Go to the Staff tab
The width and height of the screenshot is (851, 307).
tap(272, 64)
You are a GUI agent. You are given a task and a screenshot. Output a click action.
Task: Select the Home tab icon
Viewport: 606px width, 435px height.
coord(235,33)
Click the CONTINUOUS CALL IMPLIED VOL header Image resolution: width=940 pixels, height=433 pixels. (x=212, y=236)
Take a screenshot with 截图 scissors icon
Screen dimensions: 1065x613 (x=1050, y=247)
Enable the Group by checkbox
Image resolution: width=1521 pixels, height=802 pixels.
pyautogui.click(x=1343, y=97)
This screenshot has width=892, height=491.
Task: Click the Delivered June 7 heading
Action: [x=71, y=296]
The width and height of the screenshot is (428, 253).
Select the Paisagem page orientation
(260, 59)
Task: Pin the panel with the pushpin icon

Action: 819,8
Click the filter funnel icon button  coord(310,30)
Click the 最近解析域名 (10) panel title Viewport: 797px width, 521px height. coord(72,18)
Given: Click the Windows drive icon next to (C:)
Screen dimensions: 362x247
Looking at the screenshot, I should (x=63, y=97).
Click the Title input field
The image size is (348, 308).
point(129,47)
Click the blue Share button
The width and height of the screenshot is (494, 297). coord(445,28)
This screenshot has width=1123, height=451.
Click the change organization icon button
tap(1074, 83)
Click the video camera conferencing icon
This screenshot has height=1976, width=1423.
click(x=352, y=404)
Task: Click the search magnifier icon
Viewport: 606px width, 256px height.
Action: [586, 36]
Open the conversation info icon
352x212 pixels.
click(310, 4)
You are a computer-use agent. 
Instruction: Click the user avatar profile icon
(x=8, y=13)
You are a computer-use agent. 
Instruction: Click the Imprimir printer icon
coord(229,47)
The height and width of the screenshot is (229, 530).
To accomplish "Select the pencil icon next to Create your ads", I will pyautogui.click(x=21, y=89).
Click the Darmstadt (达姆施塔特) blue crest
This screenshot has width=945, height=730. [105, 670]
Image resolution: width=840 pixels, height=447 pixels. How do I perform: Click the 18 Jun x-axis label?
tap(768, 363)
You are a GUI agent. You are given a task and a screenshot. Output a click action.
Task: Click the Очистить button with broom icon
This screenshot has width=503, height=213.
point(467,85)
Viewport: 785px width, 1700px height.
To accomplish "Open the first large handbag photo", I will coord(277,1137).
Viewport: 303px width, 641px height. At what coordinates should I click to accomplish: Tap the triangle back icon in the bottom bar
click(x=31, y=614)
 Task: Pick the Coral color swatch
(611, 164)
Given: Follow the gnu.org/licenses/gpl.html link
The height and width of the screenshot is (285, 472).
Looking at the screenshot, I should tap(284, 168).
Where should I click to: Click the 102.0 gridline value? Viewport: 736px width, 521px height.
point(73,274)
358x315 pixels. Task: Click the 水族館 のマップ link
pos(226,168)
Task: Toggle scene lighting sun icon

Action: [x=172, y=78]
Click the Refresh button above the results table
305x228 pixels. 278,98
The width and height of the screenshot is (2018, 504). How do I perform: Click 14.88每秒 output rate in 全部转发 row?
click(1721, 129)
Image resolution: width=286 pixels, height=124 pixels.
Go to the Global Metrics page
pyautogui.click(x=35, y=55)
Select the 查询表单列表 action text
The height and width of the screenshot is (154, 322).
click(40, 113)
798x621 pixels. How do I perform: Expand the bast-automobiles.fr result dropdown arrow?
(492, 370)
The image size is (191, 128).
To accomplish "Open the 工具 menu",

□ □ □ □ □ □ □

What to do —
What you give back must match the material exactly, beginning with its first line and ending with the line holding "Click the CONTINUOUS".

Result —
Go to the Staff tab
The width and height of the screenshot is (851, 307).
tap(272, 64)
You are a GUI agent. You are given a task and a screenshot. Output a click action.
Task: Select the Home tab icon
Viewport: 606px width, 435px height.
coord(235,33)
Click the CONTINUOUS CALL IMPLIED VOL header Image resolution: width=940 pixels, height=433 pixels. (x=212, y=236)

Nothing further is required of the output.